What you need to do: Convert every line of the listing below into a JSON list of strings, one string per line, and leave out the blank lines.

══════

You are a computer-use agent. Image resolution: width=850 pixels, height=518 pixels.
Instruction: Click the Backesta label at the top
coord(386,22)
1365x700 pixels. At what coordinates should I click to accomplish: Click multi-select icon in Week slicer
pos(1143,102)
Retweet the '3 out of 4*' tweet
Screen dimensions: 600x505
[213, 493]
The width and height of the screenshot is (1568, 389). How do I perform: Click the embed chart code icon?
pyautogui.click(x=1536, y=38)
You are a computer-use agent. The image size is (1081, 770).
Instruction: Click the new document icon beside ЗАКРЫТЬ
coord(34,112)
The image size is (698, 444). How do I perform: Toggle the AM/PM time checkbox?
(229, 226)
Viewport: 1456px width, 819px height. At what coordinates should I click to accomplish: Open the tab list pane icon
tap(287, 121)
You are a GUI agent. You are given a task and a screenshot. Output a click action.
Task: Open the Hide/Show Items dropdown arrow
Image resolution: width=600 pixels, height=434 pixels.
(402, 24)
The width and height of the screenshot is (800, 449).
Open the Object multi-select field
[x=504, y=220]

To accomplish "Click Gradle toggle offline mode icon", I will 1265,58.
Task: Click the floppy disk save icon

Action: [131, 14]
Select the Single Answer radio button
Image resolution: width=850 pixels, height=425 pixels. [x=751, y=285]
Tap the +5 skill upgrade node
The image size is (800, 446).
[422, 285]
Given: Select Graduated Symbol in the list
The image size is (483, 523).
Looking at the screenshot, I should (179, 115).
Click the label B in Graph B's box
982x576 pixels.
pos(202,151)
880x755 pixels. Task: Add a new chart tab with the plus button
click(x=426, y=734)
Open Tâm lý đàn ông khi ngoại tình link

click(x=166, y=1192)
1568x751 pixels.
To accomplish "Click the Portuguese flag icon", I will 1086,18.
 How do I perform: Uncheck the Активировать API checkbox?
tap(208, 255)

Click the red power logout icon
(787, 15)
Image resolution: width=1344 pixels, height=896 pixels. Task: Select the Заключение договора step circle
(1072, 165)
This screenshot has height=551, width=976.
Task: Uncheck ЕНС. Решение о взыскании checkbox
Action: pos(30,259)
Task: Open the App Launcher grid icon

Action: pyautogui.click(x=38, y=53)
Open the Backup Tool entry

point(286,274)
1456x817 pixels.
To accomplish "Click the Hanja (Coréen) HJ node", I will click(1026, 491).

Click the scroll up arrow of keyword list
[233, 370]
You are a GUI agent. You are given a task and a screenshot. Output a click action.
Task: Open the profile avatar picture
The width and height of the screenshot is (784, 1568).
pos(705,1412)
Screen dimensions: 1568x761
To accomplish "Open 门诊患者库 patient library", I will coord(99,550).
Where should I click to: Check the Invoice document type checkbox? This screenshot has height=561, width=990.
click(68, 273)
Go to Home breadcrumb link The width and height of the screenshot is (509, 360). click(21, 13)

══════

Output:
[
  "You are a computer-use agent. Image resolution: width=850 pixels, height=518 pixels.",
  "Instruction: Click the Backesta label at the top",
  "coord(386,22)",
  "1365x700 pixels. At what coordinates should I click to accomplish: Click multi-select icon in Week slicer",
  "pos(1143,102)",
  "Retweet the '3 out of 4*' tweet",
  "Screen dimensions: 600x505",
  "[213, 493]",
  "The width and height of the screenshot is (1568, 389). How do I perform: Click the embed chart code icon?",
  "pyautogui.click(x=1536, y=38)",
  "You are a computer-use agent. The image size is (1081, 770).",
  "Instruction: Click the new document icon beside ЗАКРЫТЬ",
  "coord(34,112)",
  "The image size is (698, 444). How do I perform: Toggle the AM/PM time checkbox?",
  "(229, 226)",
  "Viewport: 1456px width, 819px height. At what coordinates should I click to accomplish: Open the tab list pane icon",
  "tap(287, 121)",
  "You are a GUI agent. You are given a task and a screenshot. Output a click action.",
  "Task: Open the Hide/Show Items dropdown arrow",
  "Image resolution: width=600 pixels, height=434 pixels.",
  "(402, 24)",
  "The width and height of the screenshot is (800, 449).",
  "Open the Object multi-select field",
  "[x=504, y=220]",
  "To accomplish \"Click Gradle toggle offline mode icon\", I will 1265,58.",
  "Task: Click the floppy disk save icon",
  "Action: [131, 14]",
  "Select the Single Answer radio button",
  "Image resolution: width=850 pixels, height=425 pixels. [x=751, y=285]",
  "Tap the +5 skill upgrade node",
  "The image size is (800, 446).",
  "[422, 285]",
  "Given: Select Graduated Symbol in the list",
  "The image size is (483, 523).",
  "Looking at the screenshot, I should (179, 115).",
  "Click the label B in Graph B's box",
  "982x576 pixels.",
  "pos(202,151)",
  "880x755 pixels. Task: Add a new chart tab with the plus button",
  "click(x=426, y=734)",
  "Open Tâm lý đàn ông khi ngoại tình link",
  "click(x=166, y=1192)",
  "1568x751 pixels.",
  "To accomplish \"Click the Portuguese flag icon\", I will 1086,18.",
  " How do I perform: Uncheck the Активировать API checkbox?",
  "tap(208, 255)",
  "Click the red power logout icon",
  "(787, 15)",
  "Image resolution: width=1344 pixels, height=896 pixels. Task: Select the Заключение договора step circle",
  "(1072, 165)",
  "This screenshot has height=551, width=976.",
  "Task: Uncheck ЕНС. Решение о взыскании checkbox",
  "Action: pos(30,259)",
  "Task: Open the App Launcher grid icon",
  "Action: pyautogui.click(x=38, y=53)",
  "Open the Backup Tool entry",
  "point(286,274)",
  "1456x817 pixels.",
  "To accomplish \"Click the Hanja (Coréen) HJ node\", I will click(1026, 491).",
  "Click the scroll up arrow of keyword list",
  "[233, 370]",
  "You are a GUI agent. You are given a task and a screenshot. Output a click action.",
  "Task: Open the profile avatar picture",
  "The width and height of the screenshot is (784, 1568).",
  "pos(705,1412)",
  "Screen dimensions: 1568x761",
  "To accomplish \"Open 门诊患者库 patient library\", I will coord(99,550).",
  "Where should I click to: Check the Invoice document type checkbox? This screenshot has height=561, width=990.",
  "click(68, 273)",
  "Go to Home breadcrumb link The width and height of the screenshot is (509, 360). click(21, 13)"
]